Data provided -
────────────────────
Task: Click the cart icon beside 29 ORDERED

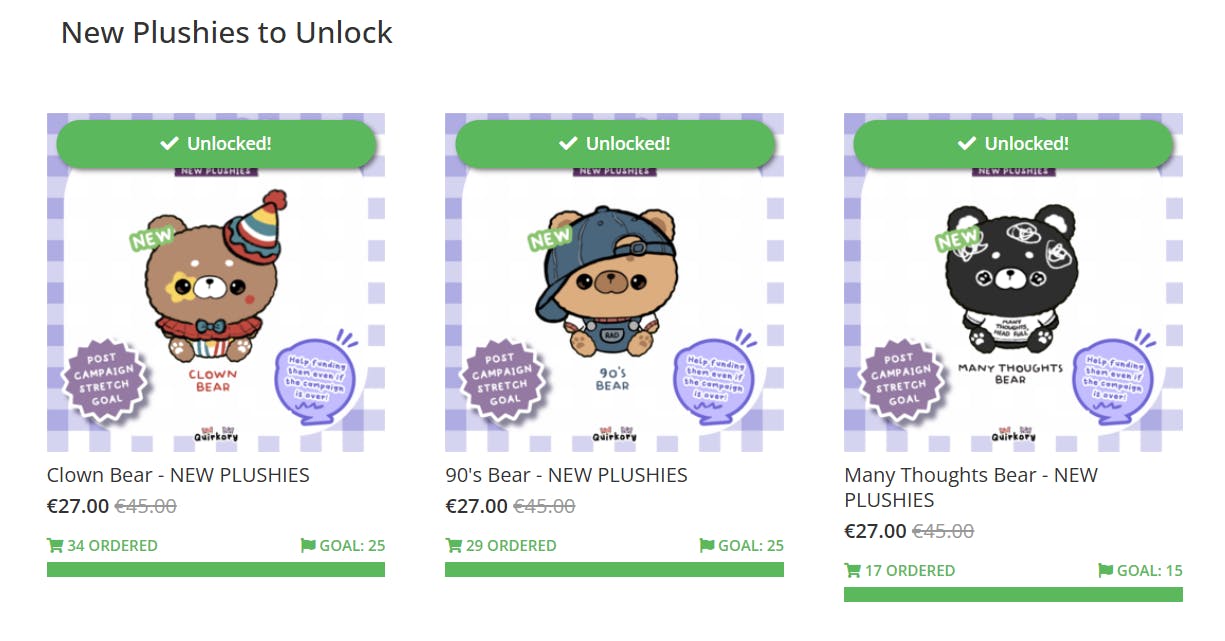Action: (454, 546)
────────────────────
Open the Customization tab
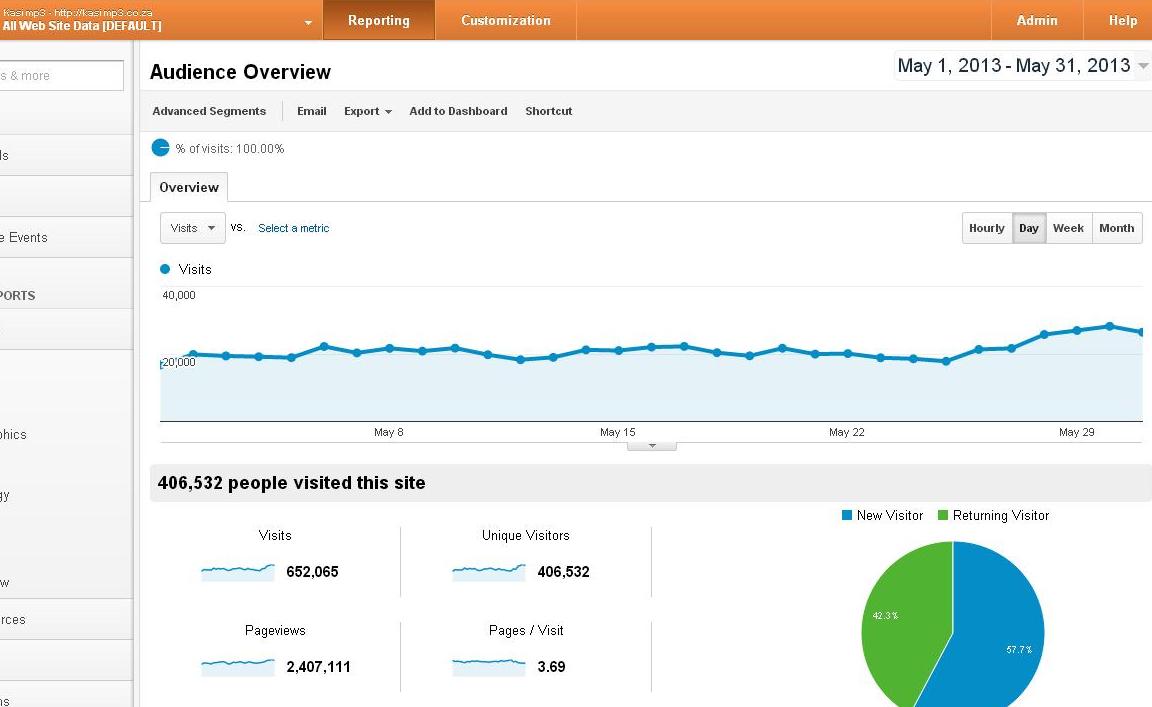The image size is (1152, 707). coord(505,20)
────────────────────
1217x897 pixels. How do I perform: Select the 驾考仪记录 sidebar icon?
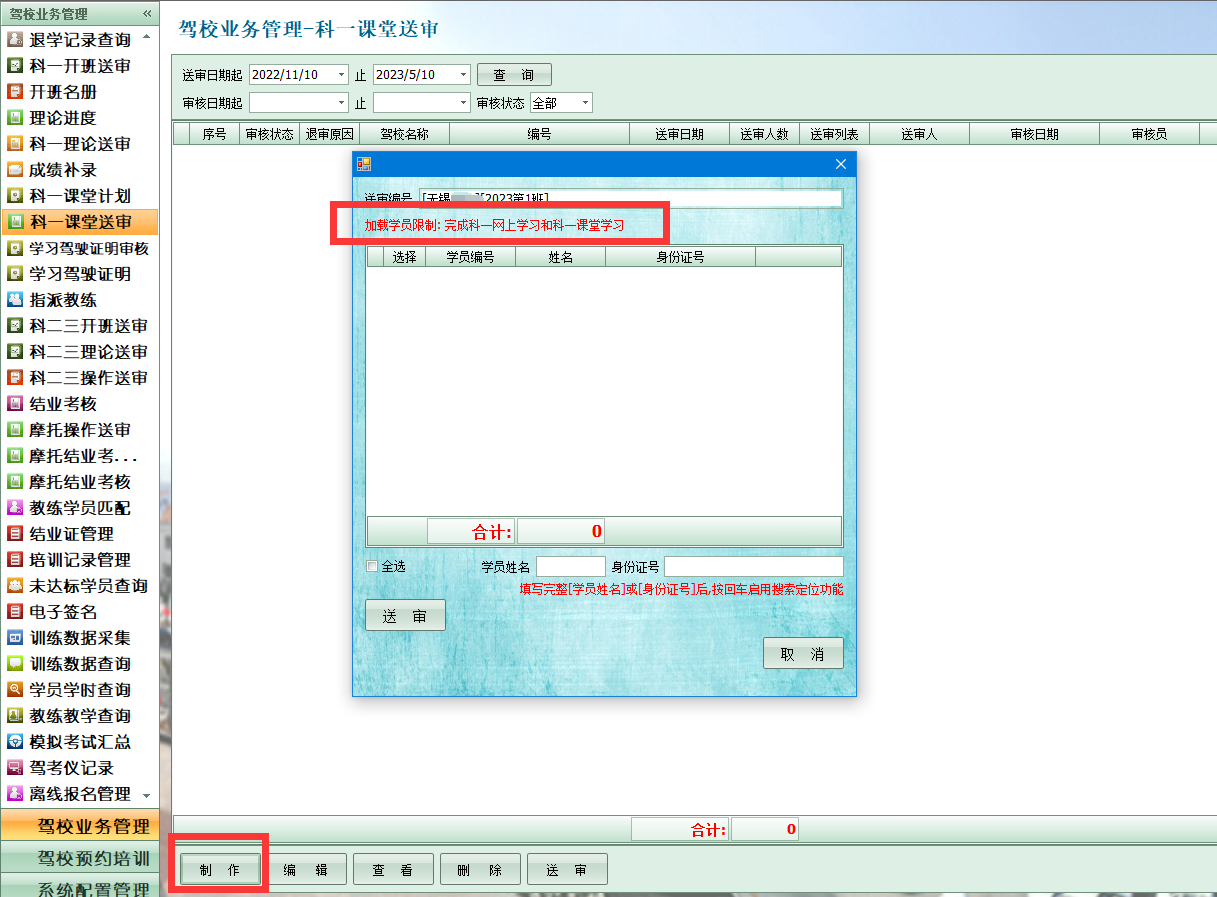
────────────────────
Directions for this task - Identify every line in the entries that contains the word "icon", and copy each of those lines.

Solution for this exercise -
Task: Click the cart icon beside 29 ORDERED
1217x897 pixels. How do I perform: Select the 驾考仪记录 sidebar icon?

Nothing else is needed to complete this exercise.